The man beside her was calling something in, to his dispatcher, she supposed. When he finished, he looked over at her and smiled.
"Are you warm enough?" he asked.
What kind of question is that? she wondered incredulously. In the middle of all this confusion, he asks me if I'm warm enough?
"Yes," she answered grumpily.
"Good." He clicked his pen and glanced down at his clipboard. "I just have to ask you a few more questions, okay, ma'am?"
She sighed, but nodded. She grumpily answered what seemed like an endless list of simple questions, ranging from 'what season of the year is it?' to 'who is the president of the United States?' Her anger began to creep back more and more with every question he asked. It simmered in her stomach, a comforting, familiar feeling.
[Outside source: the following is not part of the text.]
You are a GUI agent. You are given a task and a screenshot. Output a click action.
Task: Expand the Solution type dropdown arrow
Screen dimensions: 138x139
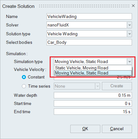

She hung onto it, her old friend in all this confusing mess. Here he was, prattling on with inane questions about the time of year, when she still did not know what had happened to her, how or why these men had gotten into her apartment, or why they were taking her to the hospital. Her answers got snappy and pointed, so much so that his blue eyes studied her worriedly as she spoke and his eyebrows furrowed thoughtfully as he looked at her, as though he were trying to see what emotions were behind her clipped responses. That expression only served to fuel her anger more; the thought of any man seeing Sera's vulnerable emotions made her call on every defensive maneuver she possessed. She was tempted to push him right out the back door of the ambulance--if she had had the strength to do so, of course.
"Okay, ma'am, last one: What day is today?"
The question seemed simple enough, easier maybe than some of the others he had asked her. But Sera lay there mute, her mouth opening and closing several times in attempts to answer that proved to be false alarms. She stared at the man for a few horrifying seconds, then finally stammered, "I ... I don't know." He made some markings on his clipboard. Sera continued to stare at him until her eyes began to sting from the intensity of her gaze. The sound of the ambulance rolling over the road seemed so loud to her that it actually hurt her ears.